### DATA SHOWN

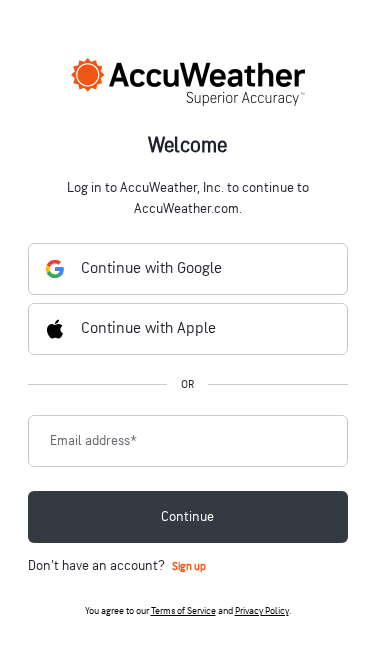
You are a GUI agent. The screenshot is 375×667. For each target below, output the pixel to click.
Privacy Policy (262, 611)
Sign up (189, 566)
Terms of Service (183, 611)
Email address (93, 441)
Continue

######

TASK OBJECTIVE: Only the lines from the one holding "Sign up (189, 566)" to the end of the listing are to be written out, word for word.

RESPONSE TO THIS TASK:
Sign up (189, 566)
Terms of Service (183, 611)
Email address (93, 441)
Continue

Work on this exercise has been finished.